Yes you can... just bring your smoker up a bit in temp...


----------



## mballi3011

First off welcome Smilin to SMF. Now I didn't think that you could smoke/cook bread for some reason. Well give it a shot there and let us know maybe with some Q-view.


----------



## smokin relaxin steve

mballi3011 said:


> First off welcome Smilin to SMF. Now I didn't think that you could smoke/cook bread for some reason. Well give it a shot there and let us know maybe with some Q-view.


Yeah sounds iffy, but you def can... just like doing pizza in the smoker... I was actually hopeful on attempting something similar this weekend... I have done pizzas, and have been wanting to do my pepperoni bread, but never got around to it, but this weekend i am thinking something different from both... I got my Ideas from Cow Girl & GOT14U...
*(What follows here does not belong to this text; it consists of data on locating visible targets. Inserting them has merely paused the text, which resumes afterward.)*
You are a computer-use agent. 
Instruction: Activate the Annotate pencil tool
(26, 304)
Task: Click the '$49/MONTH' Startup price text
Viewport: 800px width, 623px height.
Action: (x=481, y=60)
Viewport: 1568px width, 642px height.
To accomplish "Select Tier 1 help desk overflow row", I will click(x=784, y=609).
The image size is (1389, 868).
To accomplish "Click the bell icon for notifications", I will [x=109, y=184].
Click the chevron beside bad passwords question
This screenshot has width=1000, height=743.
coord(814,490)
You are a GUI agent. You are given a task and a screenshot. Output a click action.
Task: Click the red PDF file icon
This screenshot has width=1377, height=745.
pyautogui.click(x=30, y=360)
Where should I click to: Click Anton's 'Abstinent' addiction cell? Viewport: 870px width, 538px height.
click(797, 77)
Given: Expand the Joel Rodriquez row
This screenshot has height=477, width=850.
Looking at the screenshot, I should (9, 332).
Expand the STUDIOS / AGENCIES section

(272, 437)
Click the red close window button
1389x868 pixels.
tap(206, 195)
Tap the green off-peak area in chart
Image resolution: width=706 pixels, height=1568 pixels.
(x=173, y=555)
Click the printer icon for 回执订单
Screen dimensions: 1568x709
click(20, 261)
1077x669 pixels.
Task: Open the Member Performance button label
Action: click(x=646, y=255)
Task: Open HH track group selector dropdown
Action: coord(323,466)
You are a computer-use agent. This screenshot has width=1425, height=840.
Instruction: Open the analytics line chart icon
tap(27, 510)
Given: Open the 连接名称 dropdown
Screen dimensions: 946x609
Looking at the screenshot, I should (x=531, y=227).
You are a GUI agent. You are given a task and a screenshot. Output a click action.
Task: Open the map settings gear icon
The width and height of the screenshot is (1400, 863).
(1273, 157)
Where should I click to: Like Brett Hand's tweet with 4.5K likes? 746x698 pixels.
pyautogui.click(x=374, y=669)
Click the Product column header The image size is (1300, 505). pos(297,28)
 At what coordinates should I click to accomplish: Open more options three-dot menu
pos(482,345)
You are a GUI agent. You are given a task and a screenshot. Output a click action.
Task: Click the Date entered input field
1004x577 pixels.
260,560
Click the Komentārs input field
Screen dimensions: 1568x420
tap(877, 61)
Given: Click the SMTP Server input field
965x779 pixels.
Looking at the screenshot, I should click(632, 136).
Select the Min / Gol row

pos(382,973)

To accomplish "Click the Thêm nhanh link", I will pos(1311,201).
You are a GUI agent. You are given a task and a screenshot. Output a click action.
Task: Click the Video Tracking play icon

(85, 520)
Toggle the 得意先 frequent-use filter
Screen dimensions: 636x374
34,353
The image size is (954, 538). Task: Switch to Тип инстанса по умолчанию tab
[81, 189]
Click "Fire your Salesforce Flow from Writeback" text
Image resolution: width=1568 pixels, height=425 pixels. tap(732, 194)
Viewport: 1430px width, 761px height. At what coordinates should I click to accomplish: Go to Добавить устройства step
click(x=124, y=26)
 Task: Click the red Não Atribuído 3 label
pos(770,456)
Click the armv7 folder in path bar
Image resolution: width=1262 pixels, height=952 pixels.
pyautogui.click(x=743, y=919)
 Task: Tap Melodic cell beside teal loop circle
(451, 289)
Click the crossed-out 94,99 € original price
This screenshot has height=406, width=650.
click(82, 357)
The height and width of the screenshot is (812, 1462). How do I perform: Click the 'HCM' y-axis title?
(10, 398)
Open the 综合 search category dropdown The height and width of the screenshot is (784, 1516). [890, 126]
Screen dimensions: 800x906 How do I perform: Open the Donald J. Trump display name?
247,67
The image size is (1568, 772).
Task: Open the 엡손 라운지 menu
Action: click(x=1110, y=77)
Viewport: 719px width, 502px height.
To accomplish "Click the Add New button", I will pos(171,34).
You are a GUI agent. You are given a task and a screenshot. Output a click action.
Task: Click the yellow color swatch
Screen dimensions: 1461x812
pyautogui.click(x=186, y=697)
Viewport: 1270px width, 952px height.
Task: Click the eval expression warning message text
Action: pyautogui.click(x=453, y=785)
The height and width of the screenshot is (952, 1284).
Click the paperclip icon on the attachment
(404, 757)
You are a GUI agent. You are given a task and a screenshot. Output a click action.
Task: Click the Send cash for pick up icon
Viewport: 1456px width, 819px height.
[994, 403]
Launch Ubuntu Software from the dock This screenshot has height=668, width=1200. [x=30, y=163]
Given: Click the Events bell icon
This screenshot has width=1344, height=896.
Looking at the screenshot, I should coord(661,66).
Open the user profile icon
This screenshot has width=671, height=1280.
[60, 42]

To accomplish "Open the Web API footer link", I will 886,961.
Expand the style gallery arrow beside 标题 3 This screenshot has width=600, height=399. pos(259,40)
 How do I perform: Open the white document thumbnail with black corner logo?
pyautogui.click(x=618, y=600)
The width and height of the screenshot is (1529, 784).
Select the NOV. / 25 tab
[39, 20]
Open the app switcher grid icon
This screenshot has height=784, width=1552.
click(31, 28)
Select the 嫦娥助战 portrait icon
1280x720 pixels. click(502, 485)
Cow Girl and a few others have done whole loafs...

http://www.smokingmeatforums.com/for...ad.php?t=83419
GOT14U has also done a few different things similar to a Stromboli... (Unfortunately the pics have been removed, but you get the point)

http://www.smokingmeatforums.com/forum/thread/85015/bread-mexican-fatties-experiment-w-q-view

Go for it buddy, and let us know how it turns out... Hopefully i will let you know how my experiment turns out sometime next week...


----------



## carol peterford

We have  made stromboli and it was GREAT   gonna try a calzone in there now....


----------